Sunday, September 07, 2008

OVER A LONG TIME AGO

Paul said he'd never ridden a train before, so I took him up for a ride on the Boone & Scenic Valley Railroad, a local excursion train made up of vintage passenger cars pulled by a steam engine. The town of Boone makes a big deal of this attraction, holding an annual festival called Pufferbilly Days (and I pray to God I will never again use the words "Pufferbilly Days" for any reason), a town-wide celebration highlighted by a parade.

I thought that would be fun for a nine-year-old, and mostly we had a great time, but the parade itself Paul greeted mostly with indifference. Understandable, really, since even the participants seemed indifferent: one of the floats was being pulled by a pickup driven by a guy talking on his cellphone.

Let me say that again. The guy was part of the parade, a public display, and he couldn't be bothered to stop talking on his cellphone for maybe half an hour.

Cellphones are not in and of themselves evil, but their use and frequent misuse is a manifestation of a larger societal trend spreading like a cancer since the self-actualization movement of the '70s: The Cult Of Me.

Consider the practice of customizing the ringtone of your cell: What purpose does it serve? A ring is a ring, or should be. By customizing it, we are encouraged to allow our ringtone to express something about us.
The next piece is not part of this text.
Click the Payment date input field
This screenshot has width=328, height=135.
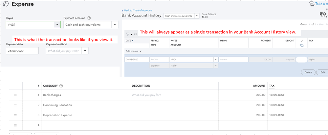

But express what? The fact that you're an indulgent, self-obsessed asshole, determined to insert your personal tastes into areas where they're inappropriate? If I'm in a grocery store, and a cellphone rings to the opening riff of Crazy Train and the call is answered by some blow-dried yuppie dressed in his business casual best, what the hell am I supposed to think? That he's "edgy" for listening to Ozzy? That his tastes are depressingly mainstream? That someone planted the pod under his bed last night, and the invasion is coming along on schedule?

Of course, customized ringtones are just one way we express our so-called individuality. Our clothes, our hairstyles, our modes of transporation all contribute. And that's another can of worms! I work in a hospital, and during the summer doctors and nurses routinely show up for work wearing flip-flops.

Maybe I'm old-fashioned, but as a consumer I would really appreciate it if highly-paid service providers would have enough respect for me to dress in what was once considered a professional manner. Jurors still tend to judge criminal defendants on what they wear, yet we don't extend the same expectations to people we entrust with our very lives. I'm by no means a social conservative, and I'm not pining for a return to the Ward Cleaver days, but can we not all agree there are times when flip-flops are inappropriate? If a doctor is this casual in his choice of footwear, will be equally casual--or lazy--in his work?

Cellphones and flip-flops may seem like minor annoyances (and I realize the tone of this piece is veering wildly into Andy Rooney/"You kids get off my lawn!" territory), but phone conversations used to be something you held in the privacy of your own home, not a spectacle to be foisted on other patrons of a store or theater. Similarly, flip-flops might be worn at a beach or while lazing around the house, but respect for other people demanded that you wear something a little more presentable when going out. Now, who cares? Who cares about other people? Our own gratification is all we care about.

Let me close with another anecdote from this weekend: Friday night I got a call from an ex-kinda-sorta-girlfriend. She was having problems of some sort with her current relationship and wanted to come over. I told her no, and explained that Paul was staying with me for the night so we could get an early start on everything we had planned for Saturday. She started going off on me about...well, everything, really, and I told her I didn't think this was an appropriate conversation for me to be having in front of a little kid.

She seemed to have no idea what I meant, and really, who can blame her? She's twenty-eight, and so has essentially come of age in the era of the cellphone. To her, there's no such thing as inappropriate, no moral absolutes, nothing beyond what she wants at the moment, and everything else be damned.